Einfach die Augen öffnen

Und da gibt es auch die Fotos von Vanessa Beecroft. Die Italienerin lässt Gruppen von professionellen Models, leicht bekleidet oder nackt, so lange warten und posieren, bis die einstudierte Fassade bröckelt, die Mienen müde verrutschen und die Perfektion zerfällt. Auch Models sind nur Menschen und im Geschäft mit der Schönheit verfügbares Material.
Die beiden Chinesinnen Li Xiurong (l) und Su Changxin vor dem Fridericianum in Kassel. Sie sind Teilnehmer des documenta-Projektes "Fairytales" des chinesischen Künstlers Ai Weiwei.
Zwei Chinesinnen vor dem Fridericianum in Kassel, sie sind Teilnehmer des documenta-Projektes "Fairytales" des chinesischen Künstlers Ai Weiwei.© dpa / Uwe Zucchi
Wer 2007 die documenta besucht hat, erinnert sich daran, dass der Chinese Ai Weiwei tausend seiner Landsleute kostenlos nach Kassel transportieren ließ, wo er sie quasi aussetzte – ein soziologisches Massenexperiment, das sich hier noch einmal studieren lässt. Neben Großfotos der Kunsttouristen sind auch etliche der 1000 historischen Holzstühle aus China ausgestellt, die das Projekt damals begleiteten.
Darsteller der Installation "Fairytale" des chinesischen Künstlers Ai Weiwei auf der documenta 12 in Kassel in ihrem Schlafraum. 
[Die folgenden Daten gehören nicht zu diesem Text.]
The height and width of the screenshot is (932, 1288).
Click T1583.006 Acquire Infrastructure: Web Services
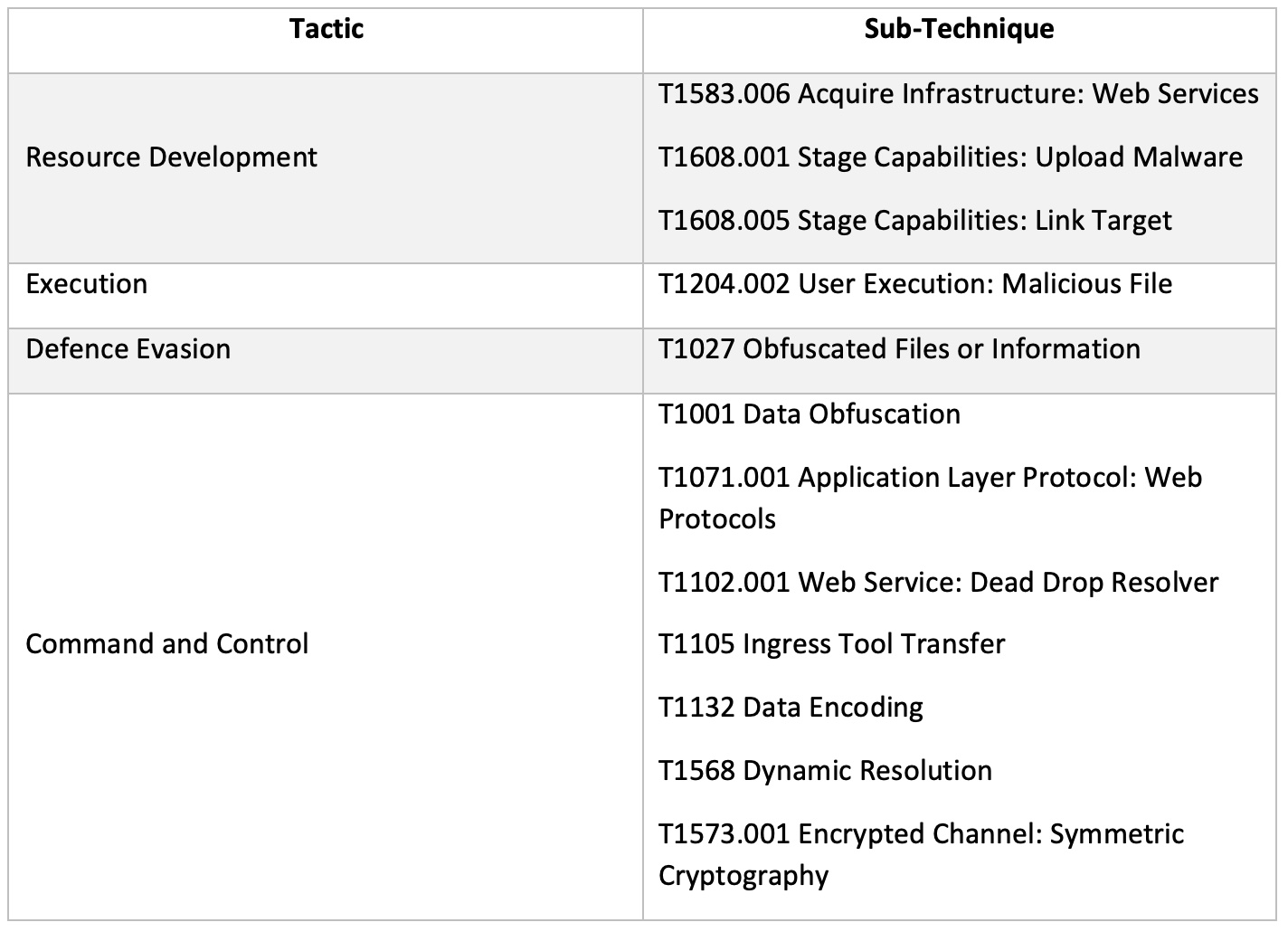click(x=958, y=94)
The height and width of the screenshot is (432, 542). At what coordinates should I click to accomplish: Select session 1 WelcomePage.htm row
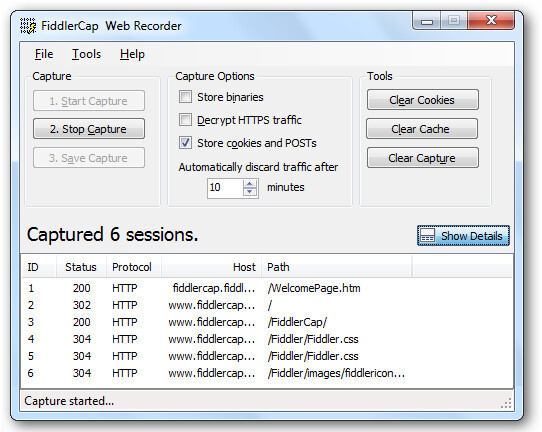click(267, 288)
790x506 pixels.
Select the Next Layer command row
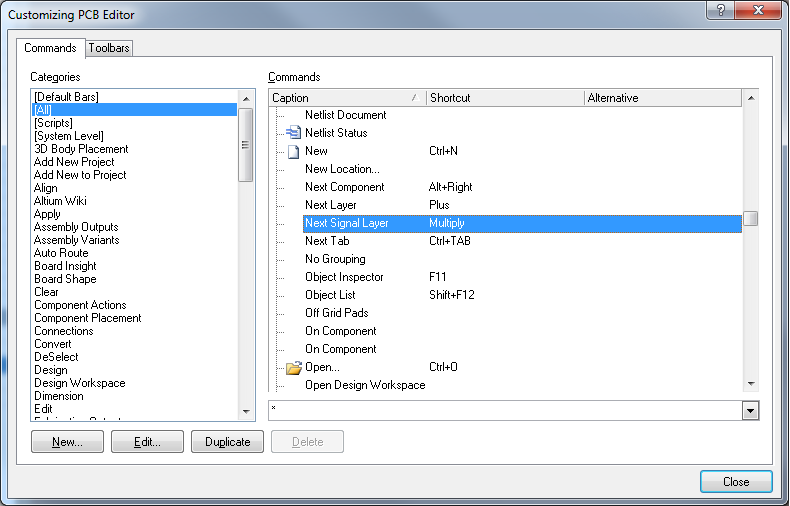[330, 205]
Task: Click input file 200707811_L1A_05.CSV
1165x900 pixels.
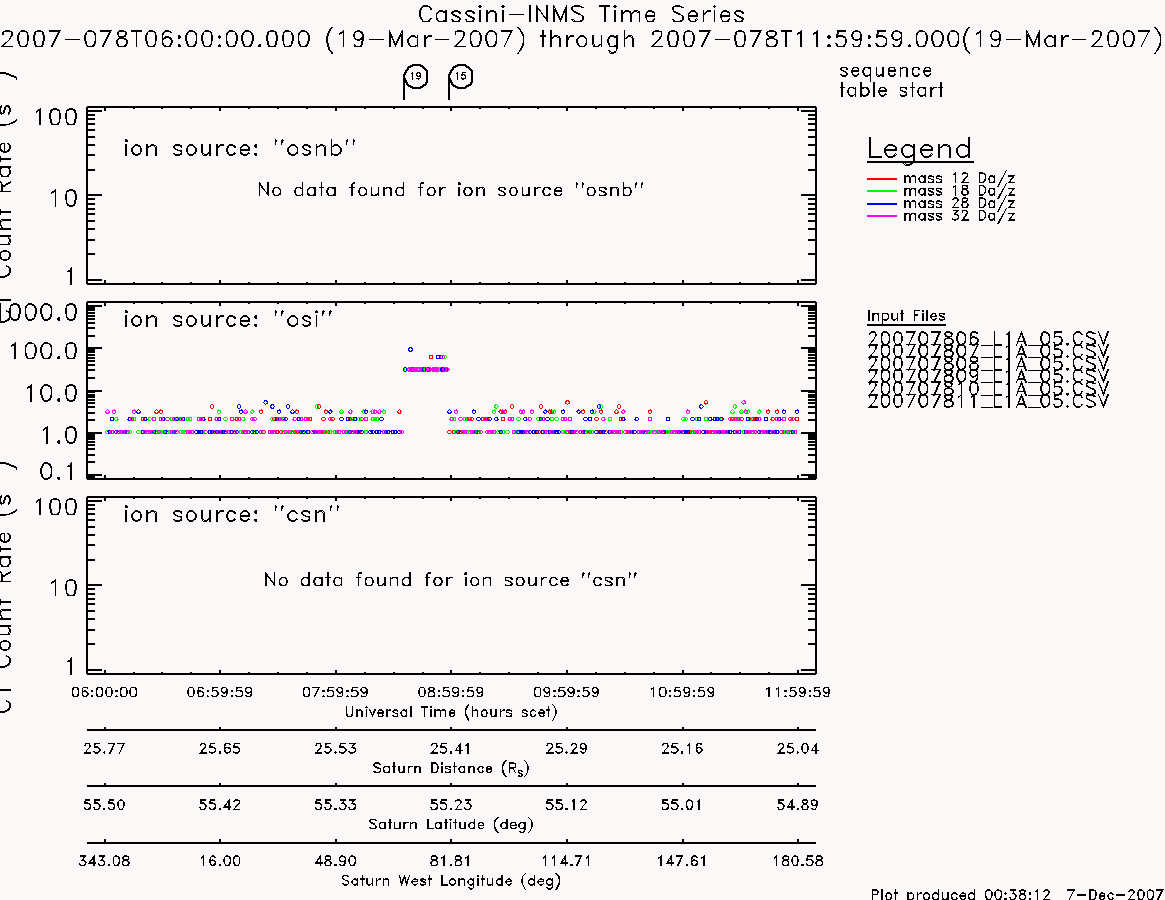Action: (987, 401)
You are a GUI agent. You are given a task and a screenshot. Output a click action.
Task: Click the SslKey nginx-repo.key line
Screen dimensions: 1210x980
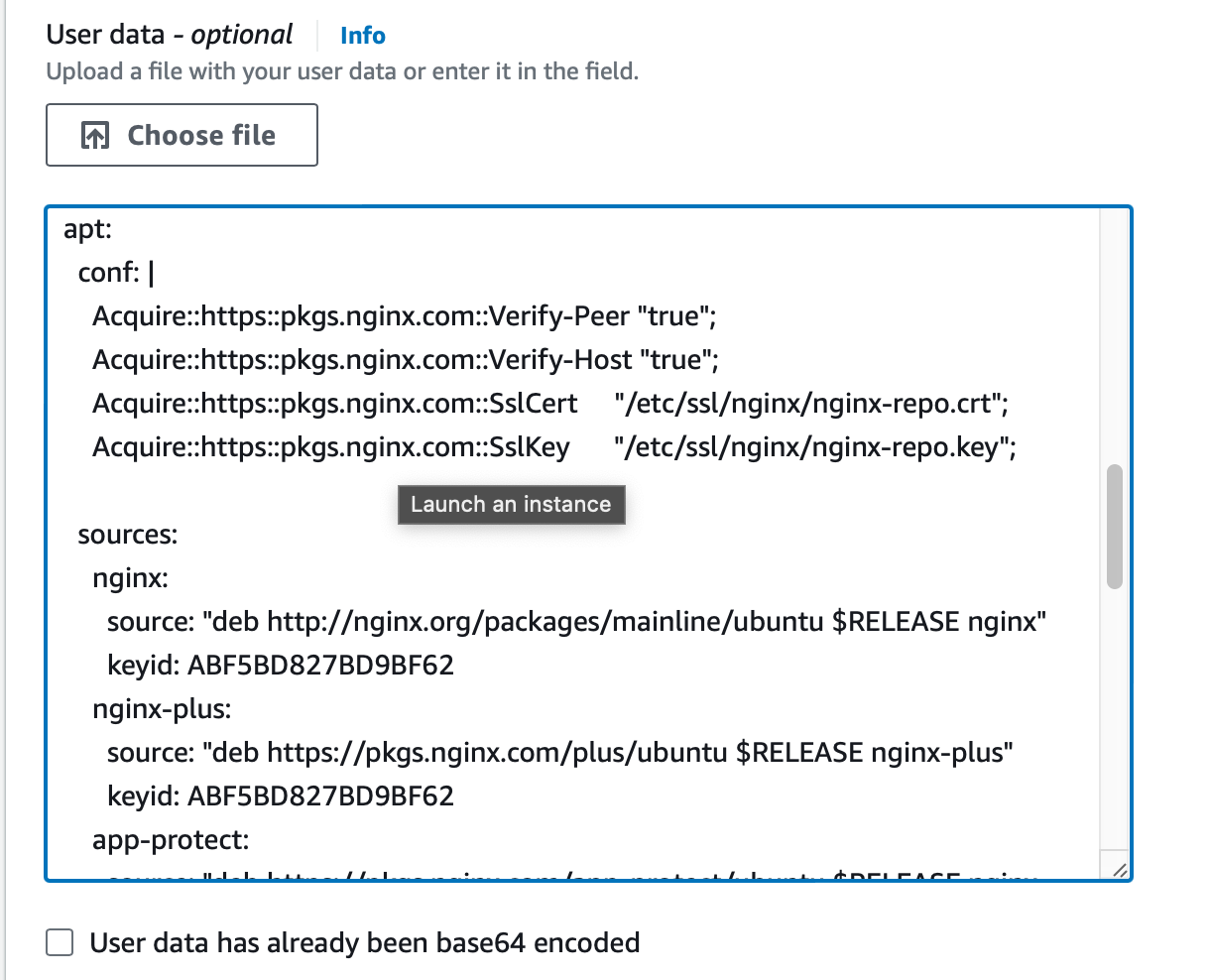tap(553, 447)
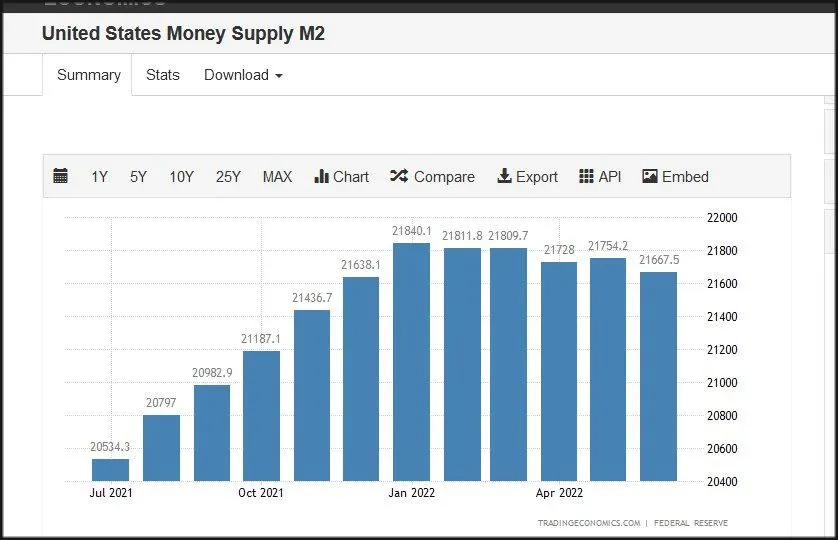838x540 pixels.
Task: Open the calendar date picker icon
Action: point(61,177)
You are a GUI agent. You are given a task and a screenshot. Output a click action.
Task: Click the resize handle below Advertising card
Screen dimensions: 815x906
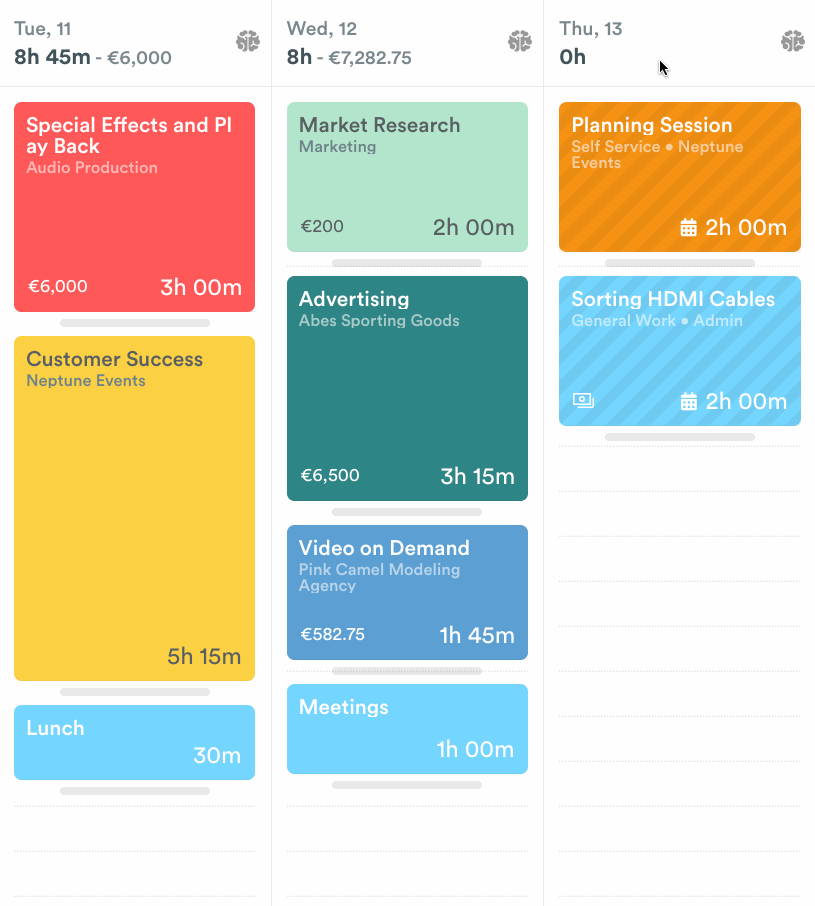coord(407,512)
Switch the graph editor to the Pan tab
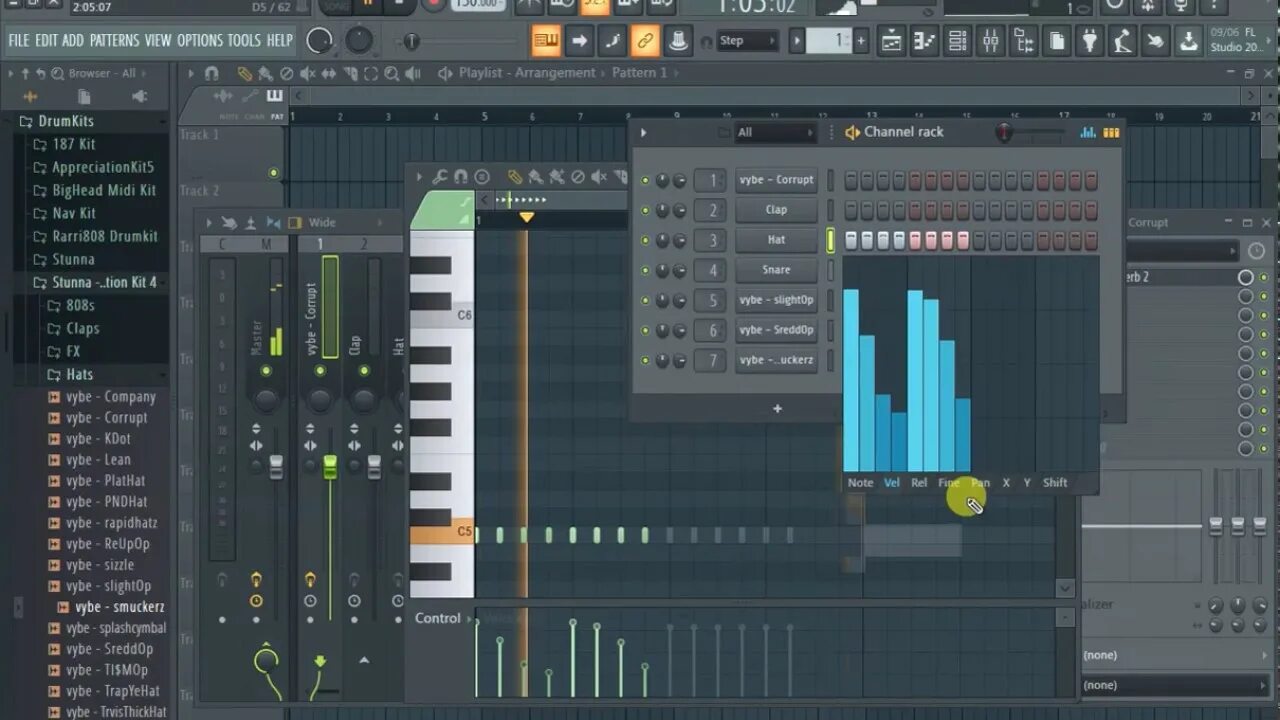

Darsteller der Installation "Fairytale" des chinesischen Künstlers Ai Weiwei auf der documenta 12 in Kassel in ihrem Schlafraum. © dpa / Boris Roessler
Dass die Mehrzahl der Werke in der Züricher Schau die Disziplinierung und Fremdbestimmung des Körpers in Arbeitswelt und Asyl thematisiert, macht für solche Praktiken gewiss sensibel. Doch dass man dafür ins Museum gehen muss, ist bedenkenswert. Vermutlich wäre es ja besser, wenn man einfach im Alltag seine Augen öffnet. Die Ausstellung mag dafür ein Anstoß sein.

Die Ausstellung "Extra Bodies – The Use of the 'Other Body' in Contemporary Art" ist im Migros Museum für Gegenwartskunst in Zürich zu sehen.